The door to the special room clicked open. The small rumble of plastic wheels on carpet told Feyrouz it was a janitor making rounds. Probably Tony Loquasto; no one else from the custodial staff would be authorized to come in here. She hadn’t known he was, but it made sense. Even with no academic rank, he was as trusted, as reliable, an employee as the Beinecke boasted. And, while air filters ensured that the special room didn’t get dusty in a hurry, it did get dusty.

Thanks to the noise from those wheels, Feyrouz kept an ear on where Tony was going. Somehow, she wasn’t completely astonished when he turned down the aisle that led to the shelf where the Voynich Manuscript usually perched. She also wasn’t astonished when the noise stopped right about there. She hadn’t expected the janitor to know about the manuscript, but one never knew, did one?

She closed the volume, stood, and carried it back to its beige-painted metal case. Sure enough, there stood Tony, doing a not quite good enough job of pretending to dust.
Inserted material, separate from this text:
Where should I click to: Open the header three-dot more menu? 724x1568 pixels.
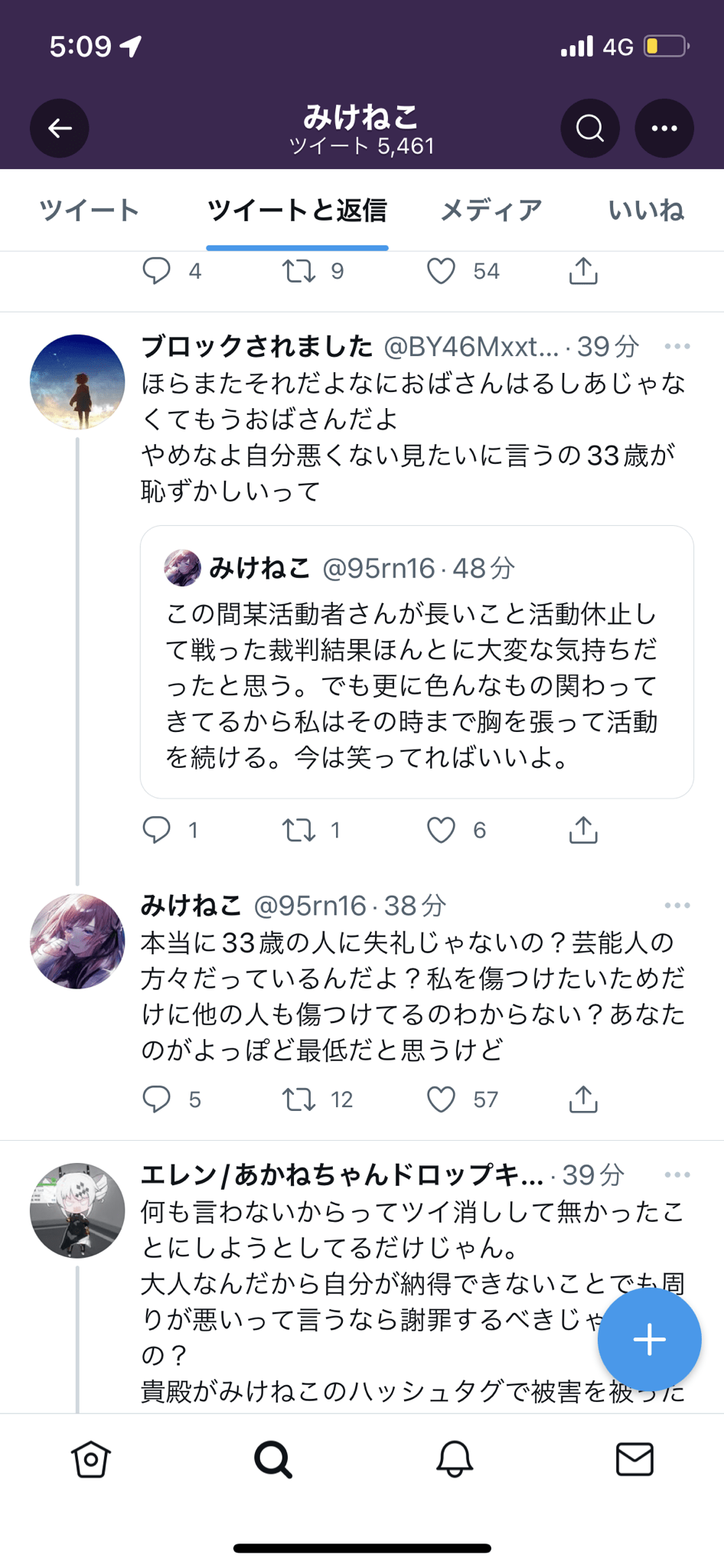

“Hello,” she said. “Were you looking for this?” She held up the Voynich Manuscript.

He did a not quite good enough job of pretending he had no idea what she was talking about. Then he must have realized it wasn’t quite good enough, because he chuckled and shrugged and nodded. “As a matter of fact, Professor Hanafusa, I was.”

“Have you looked at it before?” Feyrouz asked, her voice a bit tight. If he’d pored over images from it on the infosphere, that was one thing. If he’d got not just eyeprints but perhaps greasy fingerprints on the actual, irreplaceable physical book, that was something else again.